A second way in which we understand ‘things are not what they seem’ emphasizes there exists only a façade of democracy. This critique recognizes the presence of Western style forums, like parliaments or human rights commissions now visible in the East; it recognizes the thousands of NGOs with their mission statements and advocacy activities; it acknowledges the infrastructure of seminars and training, the programs and projects, and the ritual events like elections, which must be judged ‘free and fair’ by people riding around in white jeeps wearing light blue hats. But with all this, activity, the critique here is that the fundamental structure is not democratic. For the most cynical observers, all this is nothing but ‘Faking Democracy’, to use the title of a book about Bosnia by David Chandler. For the frustrated local intelligentsia in Eastern Europe, especially those who like sitting in cafes or travelling around to Western universities to tell us how things really are, the West has ‘imposed its values’ upon us, or has used up a lot of ‘our money’ in expensive trips and consulting fees. In their view, democracy assistance has not created democracy. It has instead created donor dependent organisations and an opportunistic local elite who will say the right things in order to obtain access to resources.

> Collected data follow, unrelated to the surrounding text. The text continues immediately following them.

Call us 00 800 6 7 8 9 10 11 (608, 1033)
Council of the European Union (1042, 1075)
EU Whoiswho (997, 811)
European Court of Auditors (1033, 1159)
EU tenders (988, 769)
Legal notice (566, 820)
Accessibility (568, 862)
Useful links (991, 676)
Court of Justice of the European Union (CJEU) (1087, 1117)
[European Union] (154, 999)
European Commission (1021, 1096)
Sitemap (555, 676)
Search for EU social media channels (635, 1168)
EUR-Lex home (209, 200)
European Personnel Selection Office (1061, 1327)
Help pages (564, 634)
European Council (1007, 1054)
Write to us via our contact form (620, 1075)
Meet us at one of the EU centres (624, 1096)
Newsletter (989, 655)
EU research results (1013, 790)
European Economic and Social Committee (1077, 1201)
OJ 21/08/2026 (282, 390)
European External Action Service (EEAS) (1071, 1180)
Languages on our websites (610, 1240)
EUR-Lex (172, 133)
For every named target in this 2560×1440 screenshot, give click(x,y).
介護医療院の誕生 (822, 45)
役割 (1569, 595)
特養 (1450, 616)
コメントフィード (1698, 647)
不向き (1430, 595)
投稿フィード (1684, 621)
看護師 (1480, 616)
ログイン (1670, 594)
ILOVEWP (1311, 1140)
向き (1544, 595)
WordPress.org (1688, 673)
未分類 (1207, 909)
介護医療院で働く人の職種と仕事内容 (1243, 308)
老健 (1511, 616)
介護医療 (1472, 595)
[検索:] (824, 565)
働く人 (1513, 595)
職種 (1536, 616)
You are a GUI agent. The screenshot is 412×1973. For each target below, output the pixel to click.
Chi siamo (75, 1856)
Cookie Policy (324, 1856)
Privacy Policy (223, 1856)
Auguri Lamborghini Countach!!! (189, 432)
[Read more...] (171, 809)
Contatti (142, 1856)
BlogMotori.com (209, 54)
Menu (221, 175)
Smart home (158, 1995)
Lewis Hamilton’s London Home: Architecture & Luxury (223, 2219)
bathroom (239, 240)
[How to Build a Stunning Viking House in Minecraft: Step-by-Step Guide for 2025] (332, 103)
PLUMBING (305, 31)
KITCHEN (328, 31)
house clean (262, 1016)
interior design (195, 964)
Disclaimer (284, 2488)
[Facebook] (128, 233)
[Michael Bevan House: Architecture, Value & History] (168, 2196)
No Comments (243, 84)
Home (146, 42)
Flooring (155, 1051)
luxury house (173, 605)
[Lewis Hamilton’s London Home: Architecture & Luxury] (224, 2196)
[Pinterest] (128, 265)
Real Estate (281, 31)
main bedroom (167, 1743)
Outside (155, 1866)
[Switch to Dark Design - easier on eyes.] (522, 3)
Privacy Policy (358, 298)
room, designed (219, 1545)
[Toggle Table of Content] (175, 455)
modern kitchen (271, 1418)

This kind of rhetoric, known as donor bashing, is common at almost all conference dealing with democracy, civil society, and development in Eastern Europe and the Balkans. It is a peculiar variant of ‘things are not what they seem’. It says that democracy has not really been transplanted. The West had another ‘agenda’, to use a popular word. The agenda was one of control, or colonialism, or some kind of plan. The donor bashers use a lot of time trying to figure out what ‘our plan’ was. Seen from down there -- east or south -- we find conspiracy theories about the plans of Brussels, Strasbourg, about the Soros Foundation, about foreigners and their local lackeys, or about Alcatel and various corporations. In Albania there is a syndrome called ‘seminarism’; in Kosovo I have heard the word ‘Sorosani’, and in Romania, ‘the Soros mafia’.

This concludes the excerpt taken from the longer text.